Docker image from this PR (2d843b6705160a718dbf1a08315bb88b85b25d91) created

docker pull ghcr.io/rmi-pacta/workflow.factset:pr47

AlexAxthelm commented 4 months ago

commits worth noting:

be884102a3d8e44df2e1561be0f151ca8c6c7227 fixes company names with bad encodings. Looks like the CSV was exported from Excel
3a2f97891521775a5f48b956d2ce73534cb981a2 Update company names for entity IDs that have changed names in FS database.

cjyetman commented 4 months ago

Only match on md5 of entity ID (complicates debugging, makes the process much slower)

seems like the best option, and because our list of overrides should be small the performance hit shouldn't be too bad, no?

edit: after looking at the diff, I guess the list isn't so small 😱

cjyetman commented 4 months ago

be88410 fixes company names with bad encodings. Looks like the CSV was exported from Excel

LOL... welcome to hell. Glad it's fixed already.

cjyetman commented 4 months ago

3a2f978 Update company names for entity IDs that have changed names in FS database.

These seem reasonable, except for "Hitachi Metals, Ltd." -> "Proterial Ltd.", but who really knows 🤷🏻?

AlexAxthelm commented 4 months ago

Only match on md5 of entity ID (complicates debugging, makes the process much slower)

seems like the best option, and because our list of overrides should be small the performance hit shouldn't be too bad, no?

The big issue here is that the best option would be to change the filter line to something along the line of

dplyr::filter(md5(.data[["entity_proper_name"]]) %in% company_hashes)

which is hugely punative, since that turns a simple equality match on the table, (which is bad enough on a ~20M row table) to a (match time + hash time) * rowcount, and loses all the nice hidden optimizations that postgres is doing under the hood. The name column doesn't have an index, but querying a column on disk will always be faster than trying to query one that's being computed on the fly.

### Parts of the exercise
(1) Reproduce the portion of the pull request thread that begins at the words "be88410 fixes company" and stops after "really knows 🤷🏻?".
(2) In the pull request thread, which company name update does cjyetman single out as an exception to the otherwise reasonable changes?

### Entries supplied
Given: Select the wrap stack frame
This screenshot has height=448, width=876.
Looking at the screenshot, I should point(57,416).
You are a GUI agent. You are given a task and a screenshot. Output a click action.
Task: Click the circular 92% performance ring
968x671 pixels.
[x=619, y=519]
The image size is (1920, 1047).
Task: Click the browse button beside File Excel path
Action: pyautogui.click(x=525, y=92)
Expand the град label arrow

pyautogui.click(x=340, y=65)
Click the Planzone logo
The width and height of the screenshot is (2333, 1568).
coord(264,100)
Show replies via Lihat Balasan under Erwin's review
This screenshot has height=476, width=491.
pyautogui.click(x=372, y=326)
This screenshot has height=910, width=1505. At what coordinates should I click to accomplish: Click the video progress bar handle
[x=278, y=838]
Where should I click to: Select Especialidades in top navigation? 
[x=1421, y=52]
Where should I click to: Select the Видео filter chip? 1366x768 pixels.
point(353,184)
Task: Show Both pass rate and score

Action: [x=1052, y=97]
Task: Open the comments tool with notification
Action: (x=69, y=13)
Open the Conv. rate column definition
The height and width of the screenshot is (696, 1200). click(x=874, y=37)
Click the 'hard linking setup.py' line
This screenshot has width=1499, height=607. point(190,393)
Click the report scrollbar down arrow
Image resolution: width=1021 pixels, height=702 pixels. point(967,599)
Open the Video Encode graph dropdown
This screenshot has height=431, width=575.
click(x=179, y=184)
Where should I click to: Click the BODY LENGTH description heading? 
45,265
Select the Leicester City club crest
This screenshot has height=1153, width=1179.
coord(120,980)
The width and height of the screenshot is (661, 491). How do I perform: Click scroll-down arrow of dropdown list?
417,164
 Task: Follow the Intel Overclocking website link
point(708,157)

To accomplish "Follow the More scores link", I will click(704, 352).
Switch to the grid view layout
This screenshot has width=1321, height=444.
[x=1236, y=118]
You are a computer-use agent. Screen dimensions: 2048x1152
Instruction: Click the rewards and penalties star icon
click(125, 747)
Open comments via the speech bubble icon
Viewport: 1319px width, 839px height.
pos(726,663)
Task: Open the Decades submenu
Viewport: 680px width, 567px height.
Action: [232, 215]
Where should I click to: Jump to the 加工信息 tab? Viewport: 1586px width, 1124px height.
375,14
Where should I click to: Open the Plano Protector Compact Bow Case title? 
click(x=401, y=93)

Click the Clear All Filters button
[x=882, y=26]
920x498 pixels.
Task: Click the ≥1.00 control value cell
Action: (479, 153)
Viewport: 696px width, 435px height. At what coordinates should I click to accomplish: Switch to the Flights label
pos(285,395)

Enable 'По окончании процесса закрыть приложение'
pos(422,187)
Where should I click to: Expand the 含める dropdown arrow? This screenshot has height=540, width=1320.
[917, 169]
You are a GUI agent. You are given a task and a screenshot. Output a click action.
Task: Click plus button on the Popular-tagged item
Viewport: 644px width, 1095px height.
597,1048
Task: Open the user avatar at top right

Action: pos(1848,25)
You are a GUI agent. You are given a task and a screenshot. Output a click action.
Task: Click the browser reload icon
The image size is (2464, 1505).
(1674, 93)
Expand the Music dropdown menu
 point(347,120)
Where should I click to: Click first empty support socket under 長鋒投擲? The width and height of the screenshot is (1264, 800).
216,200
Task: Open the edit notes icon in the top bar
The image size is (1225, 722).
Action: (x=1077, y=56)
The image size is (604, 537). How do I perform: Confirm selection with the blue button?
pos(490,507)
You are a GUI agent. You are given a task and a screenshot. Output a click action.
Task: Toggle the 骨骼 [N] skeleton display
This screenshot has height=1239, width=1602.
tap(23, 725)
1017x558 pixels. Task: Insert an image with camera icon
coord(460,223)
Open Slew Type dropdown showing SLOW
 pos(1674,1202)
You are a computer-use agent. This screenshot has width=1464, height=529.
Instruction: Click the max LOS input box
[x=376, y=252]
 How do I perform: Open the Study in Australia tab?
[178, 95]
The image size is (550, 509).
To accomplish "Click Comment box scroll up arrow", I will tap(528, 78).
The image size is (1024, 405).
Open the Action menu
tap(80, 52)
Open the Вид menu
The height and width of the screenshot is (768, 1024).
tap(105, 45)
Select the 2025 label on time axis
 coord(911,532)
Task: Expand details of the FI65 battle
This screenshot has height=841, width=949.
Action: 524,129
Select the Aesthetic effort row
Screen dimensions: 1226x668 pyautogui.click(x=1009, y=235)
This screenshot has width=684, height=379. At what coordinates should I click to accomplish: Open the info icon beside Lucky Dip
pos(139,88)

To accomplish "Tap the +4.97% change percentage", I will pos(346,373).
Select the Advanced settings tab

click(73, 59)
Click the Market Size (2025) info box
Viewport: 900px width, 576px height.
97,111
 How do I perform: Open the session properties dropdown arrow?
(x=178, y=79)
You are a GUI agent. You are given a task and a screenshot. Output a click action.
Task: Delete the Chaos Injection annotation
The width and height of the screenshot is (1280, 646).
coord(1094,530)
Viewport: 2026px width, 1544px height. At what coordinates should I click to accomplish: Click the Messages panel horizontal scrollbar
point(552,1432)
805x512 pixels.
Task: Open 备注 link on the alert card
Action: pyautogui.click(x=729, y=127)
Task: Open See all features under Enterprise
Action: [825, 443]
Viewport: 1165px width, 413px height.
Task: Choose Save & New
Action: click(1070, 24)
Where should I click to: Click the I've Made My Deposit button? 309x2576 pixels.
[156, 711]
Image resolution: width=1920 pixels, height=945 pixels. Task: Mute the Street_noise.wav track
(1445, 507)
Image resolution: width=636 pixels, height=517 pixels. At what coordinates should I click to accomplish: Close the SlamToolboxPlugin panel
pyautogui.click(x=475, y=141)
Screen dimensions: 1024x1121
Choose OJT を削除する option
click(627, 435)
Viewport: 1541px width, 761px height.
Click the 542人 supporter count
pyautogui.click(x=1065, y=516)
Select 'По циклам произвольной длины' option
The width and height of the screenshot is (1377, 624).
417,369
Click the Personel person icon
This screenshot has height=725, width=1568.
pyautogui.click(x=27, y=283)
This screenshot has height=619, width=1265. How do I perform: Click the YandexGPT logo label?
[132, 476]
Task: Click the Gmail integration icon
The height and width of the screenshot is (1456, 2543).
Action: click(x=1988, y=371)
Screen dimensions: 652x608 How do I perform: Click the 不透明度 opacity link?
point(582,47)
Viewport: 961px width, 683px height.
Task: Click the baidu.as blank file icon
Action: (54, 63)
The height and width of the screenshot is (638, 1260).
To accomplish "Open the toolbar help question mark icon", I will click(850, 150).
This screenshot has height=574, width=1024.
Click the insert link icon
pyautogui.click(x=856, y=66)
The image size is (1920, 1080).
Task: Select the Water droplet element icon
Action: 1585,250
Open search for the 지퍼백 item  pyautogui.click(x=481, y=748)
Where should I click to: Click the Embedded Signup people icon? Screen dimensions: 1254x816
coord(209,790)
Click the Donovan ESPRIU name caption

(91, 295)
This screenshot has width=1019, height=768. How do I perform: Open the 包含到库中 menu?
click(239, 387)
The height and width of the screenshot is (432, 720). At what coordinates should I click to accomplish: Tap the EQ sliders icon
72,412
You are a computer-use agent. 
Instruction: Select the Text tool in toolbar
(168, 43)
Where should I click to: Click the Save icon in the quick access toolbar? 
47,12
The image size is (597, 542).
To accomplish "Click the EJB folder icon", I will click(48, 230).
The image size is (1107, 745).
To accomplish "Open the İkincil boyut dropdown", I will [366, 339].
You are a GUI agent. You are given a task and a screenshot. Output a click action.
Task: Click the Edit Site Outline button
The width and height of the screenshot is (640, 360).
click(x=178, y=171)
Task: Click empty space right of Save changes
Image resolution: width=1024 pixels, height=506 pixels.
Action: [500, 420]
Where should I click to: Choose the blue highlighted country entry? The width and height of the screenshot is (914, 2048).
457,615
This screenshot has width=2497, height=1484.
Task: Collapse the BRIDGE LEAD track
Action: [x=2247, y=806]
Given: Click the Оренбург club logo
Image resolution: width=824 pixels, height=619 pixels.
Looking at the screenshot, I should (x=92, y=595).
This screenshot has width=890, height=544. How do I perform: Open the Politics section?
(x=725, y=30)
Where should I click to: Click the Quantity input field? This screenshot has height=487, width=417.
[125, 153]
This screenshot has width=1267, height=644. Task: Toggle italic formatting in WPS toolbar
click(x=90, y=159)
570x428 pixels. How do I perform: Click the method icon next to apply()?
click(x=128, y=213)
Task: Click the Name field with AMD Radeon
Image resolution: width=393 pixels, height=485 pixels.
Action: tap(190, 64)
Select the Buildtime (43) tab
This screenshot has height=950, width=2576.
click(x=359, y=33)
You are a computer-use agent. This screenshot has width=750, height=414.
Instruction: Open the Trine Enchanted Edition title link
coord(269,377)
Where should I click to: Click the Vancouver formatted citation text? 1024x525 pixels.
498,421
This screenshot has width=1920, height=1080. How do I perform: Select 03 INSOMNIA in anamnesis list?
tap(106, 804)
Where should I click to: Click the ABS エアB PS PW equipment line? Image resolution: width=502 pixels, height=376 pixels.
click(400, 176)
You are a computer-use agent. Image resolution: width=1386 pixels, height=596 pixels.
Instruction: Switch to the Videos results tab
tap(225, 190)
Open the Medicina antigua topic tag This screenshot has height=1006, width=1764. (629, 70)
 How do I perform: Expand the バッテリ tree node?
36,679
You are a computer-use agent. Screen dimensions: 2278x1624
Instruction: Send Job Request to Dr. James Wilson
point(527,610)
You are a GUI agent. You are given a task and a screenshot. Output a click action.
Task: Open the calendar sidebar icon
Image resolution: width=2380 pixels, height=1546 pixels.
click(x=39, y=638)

### Outputs by task
(1)
be88410 fixes company names with bad encodings. Looks like the CSV was exported from Excel

LOL... welcome to hell. Glad it's fixed already.

cjyetman commented 4 months ago

3a2f978 Update company names for entity IDs that have changed names in FS database.

These seem reasonable, except for "Hitachi Metals, Ltd." -> "Proterial Ltd.", but who really knows 🤷🏻?

(2) The change from "Hitachi Metals, Ltd." to "Proterial Ltd."